Comparison of a Fistulectomy and a Fistulotomy with Marsupialization in the Management of a Simple Anal Fistula: A Randomized, Controlled Pilot Trial.
10.3393/jksc.2012.28.2.78
- Author:
Bhupendra Kumar JAIN
1
;
Kumar VAIBHAW
;
Pankaj Kumar GARG
;
Sanjay GUPTA
;
Debajyoti MOHANTY
Author Information
1. Department of Surgery, Guru Teg Bahadur Hospital, University of Delhi College of Medical Sciences, Delhi, India. bhupendrakjain@gmail.com
- Publication Type:Clinical Trial ; Original Article ; Randomized Controlled Trial
- Keywords:
Fistulectomy;
Fistulotomy;
Anal fistula
- MeSH:
Follow-Up Studies;
Humans;
Outcome Assessment (Health Care);
Pain, Postoperative;
Rectal Fistula;
Recurrence;
Sexual Behavior;
Wound Healing;
Wound Infection
- From:Journal of the Korean Society of Coloproctology
2012;28(2):78-82
- CountryRepublic of Korea
- Language:English
-
Abstract:
PURPOSE: This randomized clinical trial was conducted to compare a fistulectomy and a fistulotomy with marsupialization in the management of a simple anal fistula.
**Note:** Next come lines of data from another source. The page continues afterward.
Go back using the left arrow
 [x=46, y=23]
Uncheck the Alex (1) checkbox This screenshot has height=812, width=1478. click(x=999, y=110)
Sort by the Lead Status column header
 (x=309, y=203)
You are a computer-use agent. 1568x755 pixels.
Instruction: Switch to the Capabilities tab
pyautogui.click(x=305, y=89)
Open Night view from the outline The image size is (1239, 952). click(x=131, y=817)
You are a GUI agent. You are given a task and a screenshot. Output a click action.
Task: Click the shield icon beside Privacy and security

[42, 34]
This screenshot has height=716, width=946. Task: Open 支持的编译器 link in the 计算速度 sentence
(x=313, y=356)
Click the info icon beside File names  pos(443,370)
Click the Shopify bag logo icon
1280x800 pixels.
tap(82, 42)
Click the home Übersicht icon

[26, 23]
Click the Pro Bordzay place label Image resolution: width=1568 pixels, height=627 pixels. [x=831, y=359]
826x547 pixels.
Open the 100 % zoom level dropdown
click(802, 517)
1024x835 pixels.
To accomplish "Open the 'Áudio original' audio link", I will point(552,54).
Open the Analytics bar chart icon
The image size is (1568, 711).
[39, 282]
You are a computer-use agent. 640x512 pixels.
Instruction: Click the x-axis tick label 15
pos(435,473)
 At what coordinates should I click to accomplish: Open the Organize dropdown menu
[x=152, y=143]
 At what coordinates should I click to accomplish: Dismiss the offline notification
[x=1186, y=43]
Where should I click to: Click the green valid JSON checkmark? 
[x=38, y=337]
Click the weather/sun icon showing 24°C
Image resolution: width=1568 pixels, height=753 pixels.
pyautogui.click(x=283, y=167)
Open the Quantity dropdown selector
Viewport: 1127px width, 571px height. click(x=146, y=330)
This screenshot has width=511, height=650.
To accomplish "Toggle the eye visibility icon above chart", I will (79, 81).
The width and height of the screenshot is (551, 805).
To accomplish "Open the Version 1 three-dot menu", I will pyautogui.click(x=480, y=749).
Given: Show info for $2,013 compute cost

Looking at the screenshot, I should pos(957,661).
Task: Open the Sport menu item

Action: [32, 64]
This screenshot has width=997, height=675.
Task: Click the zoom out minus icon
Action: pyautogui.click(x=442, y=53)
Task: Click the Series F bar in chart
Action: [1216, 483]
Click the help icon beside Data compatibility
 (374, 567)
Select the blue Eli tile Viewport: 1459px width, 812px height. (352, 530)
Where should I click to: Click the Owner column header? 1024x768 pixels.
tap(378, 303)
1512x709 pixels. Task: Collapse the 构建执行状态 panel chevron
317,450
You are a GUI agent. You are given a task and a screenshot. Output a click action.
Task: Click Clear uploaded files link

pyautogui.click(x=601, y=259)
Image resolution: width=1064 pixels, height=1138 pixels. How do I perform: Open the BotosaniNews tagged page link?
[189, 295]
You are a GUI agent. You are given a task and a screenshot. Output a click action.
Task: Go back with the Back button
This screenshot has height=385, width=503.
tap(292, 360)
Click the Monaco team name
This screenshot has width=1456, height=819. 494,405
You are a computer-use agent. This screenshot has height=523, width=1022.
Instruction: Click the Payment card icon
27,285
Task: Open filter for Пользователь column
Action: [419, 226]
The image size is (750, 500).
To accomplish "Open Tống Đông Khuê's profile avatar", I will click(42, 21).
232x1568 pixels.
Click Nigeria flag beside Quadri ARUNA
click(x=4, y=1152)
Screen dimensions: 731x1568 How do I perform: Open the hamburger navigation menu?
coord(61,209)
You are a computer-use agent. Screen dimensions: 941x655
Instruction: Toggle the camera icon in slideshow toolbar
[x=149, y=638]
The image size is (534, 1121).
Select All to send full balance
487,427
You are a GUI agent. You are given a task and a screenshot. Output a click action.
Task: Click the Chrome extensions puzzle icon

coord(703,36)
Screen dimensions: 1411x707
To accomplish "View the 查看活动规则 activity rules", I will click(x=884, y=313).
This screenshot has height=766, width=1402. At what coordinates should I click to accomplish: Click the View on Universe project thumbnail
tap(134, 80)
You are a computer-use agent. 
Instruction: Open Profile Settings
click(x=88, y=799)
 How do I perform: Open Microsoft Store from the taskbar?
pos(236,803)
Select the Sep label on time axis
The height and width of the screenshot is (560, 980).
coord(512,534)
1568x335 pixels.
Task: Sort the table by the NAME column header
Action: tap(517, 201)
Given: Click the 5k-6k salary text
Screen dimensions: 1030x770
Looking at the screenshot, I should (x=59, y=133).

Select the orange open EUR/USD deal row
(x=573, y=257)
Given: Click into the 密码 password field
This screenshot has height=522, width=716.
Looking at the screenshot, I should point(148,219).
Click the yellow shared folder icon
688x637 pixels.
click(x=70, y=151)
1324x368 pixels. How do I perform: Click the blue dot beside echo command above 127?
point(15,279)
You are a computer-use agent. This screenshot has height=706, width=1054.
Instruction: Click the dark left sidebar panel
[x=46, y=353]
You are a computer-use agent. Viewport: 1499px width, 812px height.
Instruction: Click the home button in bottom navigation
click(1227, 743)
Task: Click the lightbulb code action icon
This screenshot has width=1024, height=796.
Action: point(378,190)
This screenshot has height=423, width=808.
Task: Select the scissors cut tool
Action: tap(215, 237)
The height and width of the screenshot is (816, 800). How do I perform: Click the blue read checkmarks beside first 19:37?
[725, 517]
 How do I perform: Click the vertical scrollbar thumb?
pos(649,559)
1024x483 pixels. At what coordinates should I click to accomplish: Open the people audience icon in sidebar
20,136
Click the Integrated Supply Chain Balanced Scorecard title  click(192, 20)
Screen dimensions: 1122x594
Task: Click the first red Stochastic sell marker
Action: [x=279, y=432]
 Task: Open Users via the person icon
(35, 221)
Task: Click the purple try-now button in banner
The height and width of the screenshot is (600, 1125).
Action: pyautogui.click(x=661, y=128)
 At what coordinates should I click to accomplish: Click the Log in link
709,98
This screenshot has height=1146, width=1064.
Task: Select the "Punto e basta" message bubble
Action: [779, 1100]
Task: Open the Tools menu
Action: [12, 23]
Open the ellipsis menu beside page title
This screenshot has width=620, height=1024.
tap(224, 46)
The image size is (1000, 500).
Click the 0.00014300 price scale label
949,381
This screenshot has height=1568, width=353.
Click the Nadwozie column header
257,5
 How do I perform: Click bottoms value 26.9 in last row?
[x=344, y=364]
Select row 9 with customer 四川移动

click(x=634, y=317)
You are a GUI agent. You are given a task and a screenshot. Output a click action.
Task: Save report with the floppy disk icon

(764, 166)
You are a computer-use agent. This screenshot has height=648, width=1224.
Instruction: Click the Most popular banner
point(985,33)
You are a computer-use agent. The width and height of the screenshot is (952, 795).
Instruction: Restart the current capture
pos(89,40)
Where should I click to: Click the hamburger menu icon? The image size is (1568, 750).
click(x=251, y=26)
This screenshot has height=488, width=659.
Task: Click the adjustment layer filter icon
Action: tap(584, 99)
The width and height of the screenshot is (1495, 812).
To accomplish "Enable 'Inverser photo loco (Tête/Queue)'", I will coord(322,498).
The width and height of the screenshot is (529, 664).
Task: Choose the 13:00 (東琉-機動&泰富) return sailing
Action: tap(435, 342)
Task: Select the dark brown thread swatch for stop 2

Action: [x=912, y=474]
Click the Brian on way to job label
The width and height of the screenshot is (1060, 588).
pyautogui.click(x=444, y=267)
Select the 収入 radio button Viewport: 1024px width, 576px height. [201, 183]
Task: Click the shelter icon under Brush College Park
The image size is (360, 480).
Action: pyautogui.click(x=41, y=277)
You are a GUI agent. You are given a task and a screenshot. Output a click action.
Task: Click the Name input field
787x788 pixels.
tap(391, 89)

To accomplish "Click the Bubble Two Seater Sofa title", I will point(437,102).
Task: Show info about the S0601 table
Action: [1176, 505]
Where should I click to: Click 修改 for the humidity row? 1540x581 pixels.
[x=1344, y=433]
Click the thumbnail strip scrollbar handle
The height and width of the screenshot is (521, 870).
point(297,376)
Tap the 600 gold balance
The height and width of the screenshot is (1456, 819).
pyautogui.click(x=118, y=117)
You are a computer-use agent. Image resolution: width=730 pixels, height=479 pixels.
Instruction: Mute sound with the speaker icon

METHODS: Forty patients with simple anal fistula were randomized into two groups. Fistulous tracts were managed by using a fistulectomy (group A) while a fistulotomy with marsupialization was performed in group B. The primary outcome measure was wound healing time while secondary outcome measures were operating time, postoperative wound size, postoperative pain, wound infection, anal incontinence, recurrence and patient satisfaction. RESULTS: Postoperative wounds in group B healed earlier in comparison to group A wounds (4.85 +/- 1.39 weeks vs. 6.75 +/- 1.83 weeks, P = 0.035). No significant differences existed between the operating times (28.00 +/- 6.35 minutes vs. 28.20 +/- 6.57 minutes, P = 0.925) and visual analogue scale scores for postoperative pain on the first postoperative day (4.05 +/- 1.47 vs. 4.50 +/- 1.32, P = 0.221) for the two groups. Postoperative wounds were larger in group A than in group B (2.07 +/- 0.1.90 cm2 vs. 1.23 +/- 0.87 cm2), however this difference did not reach statistical significance (P = 0.192). Wound discharge was observed for a significantly longer duration in group A than in group B (4.10 +/- 1.91 weeks vs. 2.75 +/- 1.71 weeks, P = 0.035). There were no differences in social and sexual activities after surgery between the patients of the two groups. No patient developed anal incontinence or recurrence during the follow-up period of twelve weeks. CONCLUSION: In comparison to a fistulectomy, a fistulotomy with marsupialization results in faster healing and a shorter duration of wound discharge without increasing the operating time.